*Listed entries:*
___
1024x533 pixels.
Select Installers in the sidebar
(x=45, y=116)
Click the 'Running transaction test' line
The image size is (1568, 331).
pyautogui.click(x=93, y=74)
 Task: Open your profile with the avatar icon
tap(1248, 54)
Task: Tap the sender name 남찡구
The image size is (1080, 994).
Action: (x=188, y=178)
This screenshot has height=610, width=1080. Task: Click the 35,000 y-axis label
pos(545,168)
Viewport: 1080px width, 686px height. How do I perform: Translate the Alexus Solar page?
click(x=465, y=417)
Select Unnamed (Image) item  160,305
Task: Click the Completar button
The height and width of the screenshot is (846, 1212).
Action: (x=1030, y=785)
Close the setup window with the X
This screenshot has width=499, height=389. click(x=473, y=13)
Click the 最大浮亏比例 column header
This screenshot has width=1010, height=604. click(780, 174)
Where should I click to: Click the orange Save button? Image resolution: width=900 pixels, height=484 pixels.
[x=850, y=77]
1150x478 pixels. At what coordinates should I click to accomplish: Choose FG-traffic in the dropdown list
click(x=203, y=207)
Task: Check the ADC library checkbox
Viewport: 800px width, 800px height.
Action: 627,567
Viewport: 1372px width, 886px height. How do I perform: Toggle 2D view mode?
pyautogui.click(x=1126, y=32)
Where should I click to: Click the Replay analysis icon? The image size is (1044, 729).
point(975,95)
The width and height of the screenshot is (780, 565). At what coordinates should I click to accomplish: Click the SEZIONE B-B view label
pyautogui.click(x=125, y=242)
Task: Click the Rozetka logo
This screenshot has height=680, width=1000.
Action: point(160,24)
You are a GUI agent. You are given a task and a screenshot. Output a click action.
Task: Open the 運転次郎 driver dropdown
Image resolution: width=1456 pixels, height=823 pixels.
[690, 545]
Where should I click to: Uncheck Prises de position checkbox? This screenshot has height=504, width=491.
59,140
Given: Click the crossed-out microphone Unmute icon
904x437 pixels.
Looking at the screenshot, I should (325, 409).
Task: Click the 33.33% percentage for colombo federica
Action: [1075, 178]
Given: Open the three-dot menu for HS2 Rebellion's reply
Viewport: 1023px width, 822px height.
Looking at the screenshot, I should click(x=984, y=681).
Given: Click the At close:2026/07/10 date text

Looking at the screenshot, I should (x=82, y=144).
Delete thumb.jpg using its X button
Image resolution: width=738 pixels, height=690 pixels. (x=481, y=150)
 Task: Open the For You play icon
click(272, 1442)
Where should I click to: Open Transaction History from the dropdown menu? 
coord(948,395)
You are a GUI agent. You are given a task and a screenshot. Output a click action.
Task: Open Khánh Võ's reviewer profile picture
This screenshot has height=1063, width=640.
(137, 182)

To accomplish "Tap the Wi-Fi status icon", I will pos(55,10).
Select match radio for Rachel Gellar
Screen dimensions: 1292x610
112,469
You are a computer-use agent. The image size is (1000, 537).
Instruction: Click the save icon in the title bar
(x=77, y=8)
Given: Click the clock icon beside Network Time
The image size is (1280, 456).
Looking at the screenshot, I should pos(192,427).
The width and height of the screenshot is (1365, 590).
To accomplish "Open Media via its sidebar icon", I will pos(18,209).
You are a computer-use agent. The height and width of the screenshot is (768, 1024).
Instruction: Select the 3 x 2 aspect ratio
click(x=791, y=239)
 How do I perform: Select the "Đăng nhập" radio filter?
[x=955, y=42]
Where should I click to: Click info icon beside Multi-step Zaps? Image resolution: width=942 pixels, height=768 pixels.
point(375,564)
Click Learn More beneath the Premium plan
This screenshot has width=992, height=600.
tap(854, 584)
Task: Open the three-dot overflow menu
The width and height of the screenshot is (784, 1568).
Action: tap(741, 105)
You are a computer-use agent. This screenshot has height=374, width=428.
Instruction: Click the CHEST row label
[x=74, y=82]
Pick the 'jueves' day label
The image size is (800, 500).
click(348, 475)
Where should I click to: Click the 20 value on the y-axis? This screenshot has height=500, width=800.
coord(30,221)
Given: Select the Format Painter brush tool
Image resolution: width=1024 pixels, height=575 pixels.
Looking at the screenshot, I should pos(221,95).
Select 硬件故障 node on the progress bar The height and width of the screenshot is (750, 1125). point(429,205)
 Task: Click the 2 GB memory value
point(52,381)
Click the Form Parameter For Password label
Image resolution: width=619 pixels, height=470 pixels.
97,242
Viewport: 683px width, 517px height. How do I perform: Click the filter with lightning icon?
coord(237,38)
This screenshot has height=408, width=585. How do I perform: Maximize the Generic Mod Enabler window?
___
*Task objective:* Nothing may be omitted. Restate all of the entries exactly.

*Result for this exercise:*
1024x533 pixels.
Select Installers in the sidebar
(x=45, y=116)
Click the 'Running transaction test' line
The image size is (1568, 331).
pyautogui.click(x=93, y=74)
 Task: Open your profile with the avatar icon
tap(1248, 54)
Task: Tap the sender name 남찡구
The image size is (1080, 994).
Action: (x=188, y=178)
This screenshot has height=610, width=1080. Task: Click the 35,000 y-axis label
pos(545,168)
Viewport: 1080px width, 686px height. How do I perform: Translate the Alexus Solar page?
click(x=465, y=417)
Select Unnamed (Image) item  160,305
Task: Click the Completar button
The height and width of the screenshot is (846, 1212).
Action: (x=1030, y=785)
Close the setup window with the X
This screenshot has width=499, height=389. click(x=473, y=13)
Click the 最大浮亏比例 column header
This screenshot has width=1010, height=604. click(780, 174)
Where should I click to: Click the orange Save button? Image resolution: width=900 pixels, height=484 pixels.
[x=850, y=77]
1150x478 pixels. At what coordinates should I click to accomplish: Choose FG-traffic in the dropdown list
click(x=203, y=207)
Task: Check the ADC library checkbox
Viewport: 800px width, 800px height.
Action: 627,567
Viewport: 1372px width, 886px height. How do I perform: Toggle 2D view mode?
pyautogui.click(x=1126, y=32)
Where should I click to: Click the Replay analysis icon? The image size is (1044, 729).
point(975,95)
The width and height of the screenshot is (780, 565). At what coordinates should I click to accomplish: Click the SEZIONE B-B view label
pyautogui.click(x=125, y=242)
Task: Click the Rozetka logo
This screenshot has height=680, width=1000.
Action: point(160,24)
You are a GUI agent. You are given a task and a screenshot. Output a click action.
Task: Open the 運転次郎 driver dropdown
Image resolution: width=1456 pixels, height=823 pixels.
[690, 545]
Where should I click to: Uncheck Prises de position checkbox? This screenshot has height=504, width=491.
59,140
Given: Click the crossed-out microphone Unmute icon
904x437 pixels.
Looking at the screenshot, I should (325, 409).
Task: Click the 33.33% percentage for colombo federica
Action: [1075, 178]
Given: Open the three-dot menu for HS2 Rebellion's reply
Viewport: 1023px width, 822px height.
Looking at the screenshot, I should click(x=984, y=681).
Given: Click the At close:2026/07/10 date text

Looking at the screenshot, I should (x=82, y=144).
Delete thumb.jpg using its X button
Image resolution: width=738 pixels, height=690 pixels. (x=481, y=150)
 Task: Open the For You play icon
click(272, 1442)
Where should I click to: Open Transaction History from the dropdown menu? 
coord(948,395)
You are a GUI agent. You are given a task and a screenshot. Output a click action.
Task: Open Khánh Võ's reviewer profile picture
This screenshot has height=1063, width=640.
(137, 182)

To accomplish "Tap the Wi-Fi status icon", I will pos(55,10).
Select match radio for Rachel Gellar
Screen dimensions: 1292x610
112,469
You are a computer-use agent. The image size is (1000, 537).
Instruction: Click the save icon in the title bar
(x=77, y=8)
Given: Click the clock icon beside Network Time
The image size is (1280, 456).
Looking at the screenshot, I should pos(192,427).
The width and height of the screenshot is (1365, 590).
To accomplish "Open Media via its sidebar icon", I will pos(18,209).
You are a computer-use agent. The height and width of the screenshot is (768, 1024).
Instruction: Select the 3 x 2 aspect ratio
click(x=791, y=239)
 How do I perform: Select the "Đăng nhập" radio filter?
[x=955, y=42]
Where should I click to: Click info icon beside Multi-step Zaps? Image resolution: width=942 pixels, height=768 pixels.
point(375,564)
Click Learn More beneath the Premium plan
This screenshot has width=992, height=600.
tap(854, 584)
Task: Open the three-dot overflow menu
The width and height of the screenshot is (784, 1568).
Action: tap(741, 105)
You are a computer-use agent. This screenshot has height=374, width=428.
Instruction: Click the CHEST row label
[x=74, y=82]
Pick the 'jueves' day label
The image size is (800, 500).
click(348, 475)
Where should I click to: Click the 20 value on the y-axis? This screenshot has height=500, width=800.
coord(30,221)
Given: Select the Format Painter brush tool
Image resolution: width=1024 pixels, height=575 pixels.
Looking at the screenshot, I should pos(221,95).
Select 硬件故障 node on the progress bar The height and width of the screenshot is (750, 1125). point(429,205)
 Task: Click the 2 GB memory value
point(52,381)
Click the Form Parameter For Password label
Image resolution: width=619 pixels, height=470 pixels.
97,242
Viewport: 683px width, 517px height. How do I perform: Click the filter with lightning icon?
coord(237,38)
This screenshot has height=408, width=585. How do I perform: Maximize the Generic Mod Enabler window?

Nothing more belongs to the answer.